▶ _Jobs_:
a: In the sparse matrix thread, what kind of values does the asker say would be stored in the matrix?
b: Write the rest of the sparse matrix thread, starting right after its final line.

* begin Source extract *

Best way to store a sparse matrix in .NET

Question

We have an application that stores a sparse matrix. This matrix has entries that mostly exist around the main diagonal of the matrix. I was wondering if there were any efficient algorithms (or existing libraries) that can efficiently handle sparse matrices of this kind? Preferably, this would be a generic implementation where each matrix entry can be a user-defined type.

Edit in response to a question/response:

When I say mostly around the main diagonal I mean that the characteristics of most of the matrices will be that most entries are clustered off of the main diagonal but there could be zeroes close to the diagonal and there could be non-zero values far out from the diagonal. I want something efficient for 'most' cases here.

What will I be using this for? I need to be able to have efficient access to all values in a row or all values in a column. The values stored would be Boolean values. An example would be:

For all true values in a row, foreach column a true appears in set all the entries of the column to something
For all false values in a row, set the entry to something

This was all done with linked lists previously but was very confusing to implement. I was hoping that with a sparse matrix I could improve the algorithm but finding the 'right' type of sparse matrix algorithm has proved difficult.

p.s. Thanks for the responses thus far

I updated my answer. So is performance efficiency more important than space efficiency? You say "efficient way to handle sparse matrices" and then in your use cases talk about multiple ways of accessing the data. — Erich Mirabal
I would say performance is more important than space efficiency. We will be handling very large amounts of data anyways so I don't mind using lots of space for the matrix so long as it goes faster — Jeffrey Cameron

Erich Mirabal Erich Mirabal · Accepted Answer · 2009-04-16T15:04:19

You could use an index based on the [row,col] of the cell. Since the data is on a diagonal, the typical approach of storing the row index and the associated column indeces with data is not optimal. Here is some code you could use to do it:

    public class SparseMatrix<T>
    {
        public int Width { get; private set; }
        public int Height { get; private set; }
        public long Size { get; private set; }

        private Dictionary<long, T> _cells = new Dictionary<long, T>();

        public SparseMatrix(int w, int h)

* end Source extract *
* begin Dataset *

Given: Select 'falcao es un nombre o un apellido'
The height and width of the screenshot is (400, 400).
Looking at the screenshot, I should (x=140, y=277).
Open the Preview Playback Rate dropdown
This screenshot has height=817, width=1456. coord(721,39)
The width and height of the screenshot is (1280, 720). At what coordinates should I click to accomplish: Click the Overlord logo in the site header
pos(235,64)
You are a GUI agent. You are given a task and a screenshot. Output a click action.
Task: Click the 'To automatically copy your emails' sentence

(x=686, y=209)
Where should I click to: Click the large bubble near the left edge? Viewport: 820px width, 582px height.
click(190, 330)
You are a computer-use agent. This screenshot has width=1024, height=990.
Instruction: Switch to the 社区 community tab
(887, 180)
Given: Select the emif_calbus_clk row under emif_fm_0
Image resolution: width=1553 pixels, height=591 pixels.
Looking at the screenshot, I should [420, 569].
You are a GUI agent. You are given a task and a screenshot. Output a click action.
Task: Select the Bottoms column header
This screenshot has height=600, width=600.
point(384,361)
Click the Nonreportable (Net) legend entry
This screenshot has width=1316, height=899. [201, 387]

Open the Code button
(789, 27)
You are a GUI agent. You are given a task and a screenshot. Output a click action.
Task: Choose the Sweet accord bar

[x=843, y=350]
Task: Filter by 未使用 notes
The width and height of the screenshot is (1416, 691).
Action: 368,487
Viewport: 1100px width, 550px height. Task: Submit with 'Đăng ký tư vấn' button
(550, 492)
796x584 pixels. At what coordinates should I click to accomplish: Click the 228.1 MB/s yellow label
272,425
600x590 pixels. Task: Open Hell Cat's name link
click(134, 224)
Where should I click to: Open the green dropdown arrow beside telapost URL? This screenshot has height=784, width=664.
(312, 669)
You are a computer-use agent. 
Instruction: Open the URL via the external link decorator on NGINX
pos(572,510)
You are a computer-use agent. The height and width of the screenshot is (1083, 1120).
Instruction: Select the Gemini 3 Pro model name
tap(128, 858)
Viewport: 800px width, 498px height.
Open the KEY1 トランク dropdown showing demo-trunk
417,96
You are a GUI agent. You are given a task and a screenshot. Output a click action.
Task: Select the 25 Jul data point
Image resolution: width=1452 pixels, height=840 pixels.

* end Dataset *

▶ _The results_:
a: Boolean values.

b:
        {
            this.Width = w;
            this.Height = h;
            this.Size = w * h;
        }

        public bool IsCellEmpty(int row, int col)
        {
            long index = row * Width + col;
            return _cells.ContainsKey(index);
        }

        public T this[int row, int col]
        {
            get
            {
                long index = row * Width + col;
                T result;
                _cells.TryGetValue(index, out result);
                return result;
            }
            set
            {
                long index = row * Width + col;
                _cells[index] = value;
            }
        }
    }

    static void Main()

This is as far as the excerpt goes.